Anche le donne, sia per i registi, che per gli sceneggiatori o per gli attori, prendono possesso delle emozioni e dei pensieri di questo mezzo di comunicazione, irrompendo prepotentemente con la loro vita, le loro disgrazie, le loro fortune, la razionalità e l’irrazionalità che le accompagna, spesso e volentieri male interpretate. E’ alle donne che su Sani per Scelta vogliamo dedicare questi racconti, che, grazie ad un filo invisibile, ci legheranno a temi già affrontati sulla rivista online, per rendere visivi ed uditivi i concetti e le emozioni che tentiamo di fornire ai nostri lettori, uomini o donne, concentrati sulla loro salute fisica, mentale e psichica.
Come riuscire ad immaginare la vita di una donna in un Paese fondamentalista islamico? E’ con questo scopo che Sani per Scelta vi invita alla visione, per riflettere sulle scelte di chi non ha potuto decidere dove nascere, ma cerca un luogo in cui vivere un’esistenza degna di questo nome. Molte donne non hanno la possibilità di scegliere, nemmeno in Italia.
Otto donne vittime del regime di Teheran subiscono una personale oppressione. Una moglie partorisce una bambina anziché un bambino e viene ripudiata dal marito. Una donna viene fermata dalla polizia perché non indossa il chador. Una ragazza cerca di tornare nel suo paesino con un pullman, ma non può viaggiare senza un uomo che l’accompagni. La sua amica si prostituisce per procurarle i soldi per partire; ha un figlio, quindi per cercarlo non partirà. Una prostituta cammina sul marciapiedi di sera e viene caricata in automobile da un uomo, rilasciato subito, mentre la donna viene trattenuta dalla polizia. Una madre abbandona la figlia piccola per strada perché non sa come sfamarla, ma si ritrova anch’essa per strada. Una donna si rivolge ad un’amica in ospedale per abortire, ma, non avendo il benestare del marito (ucciso), del suocero o di suo padre, non potrà scegliere da sola; l’amica della donna incinta è riuscita a riscattare il suo passato con un marito che la tratta bene, perciò teme possa scoprire la verità… La notte si ritrovano tutte in carcere.

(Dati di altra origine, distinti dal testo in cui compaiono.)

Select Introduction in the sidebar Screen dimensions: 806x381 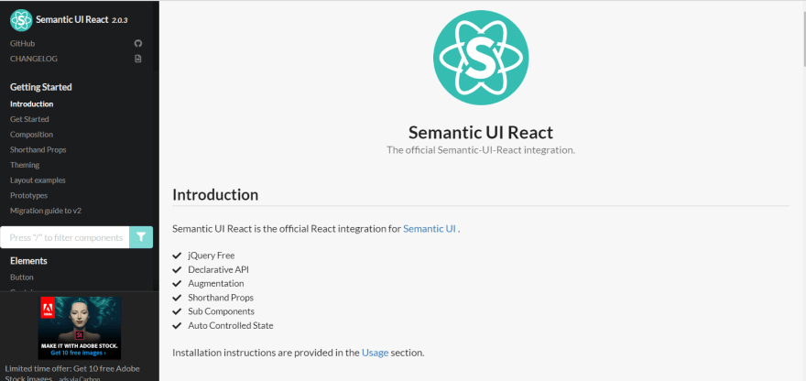(x=32, y=103)
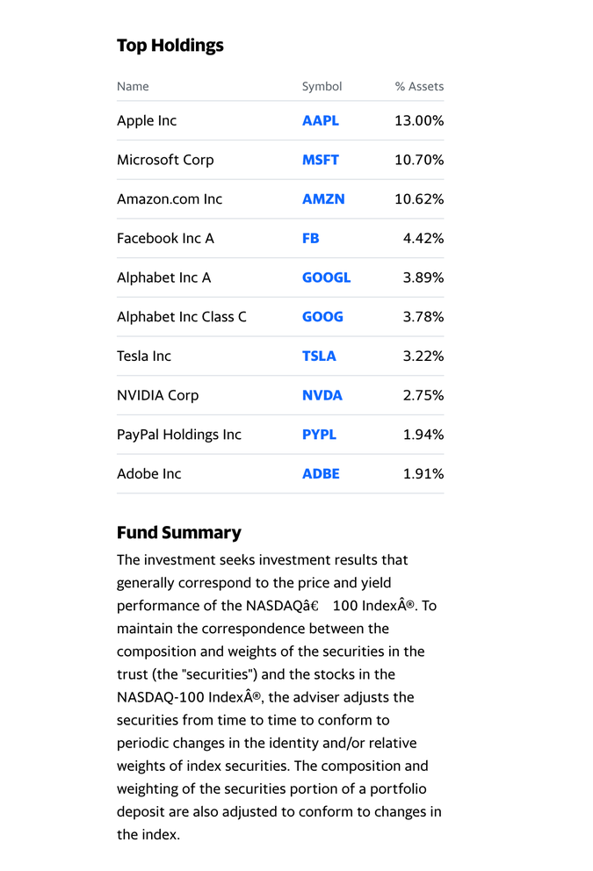Follow the PYPL symbol link

coord(319,435)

Le protagoniste si muovono rasenti ai muri, nascondendosi dietro le automobili, bisbigliando come si vergognassero di parlare, in una condizione eternamente uguale a sé, un cerchio appunto, da cui non si può “evadere”; si può solo accettare passivamente di sopravvivere in una società le cui regole sono rigidamente codificate e nettamente maschiliste. Non è la visione di una femminista, ma di un regista che ci comunica l’impossibilità di salvare queste donne dalla loro sorte. E non si tratta di una scelta.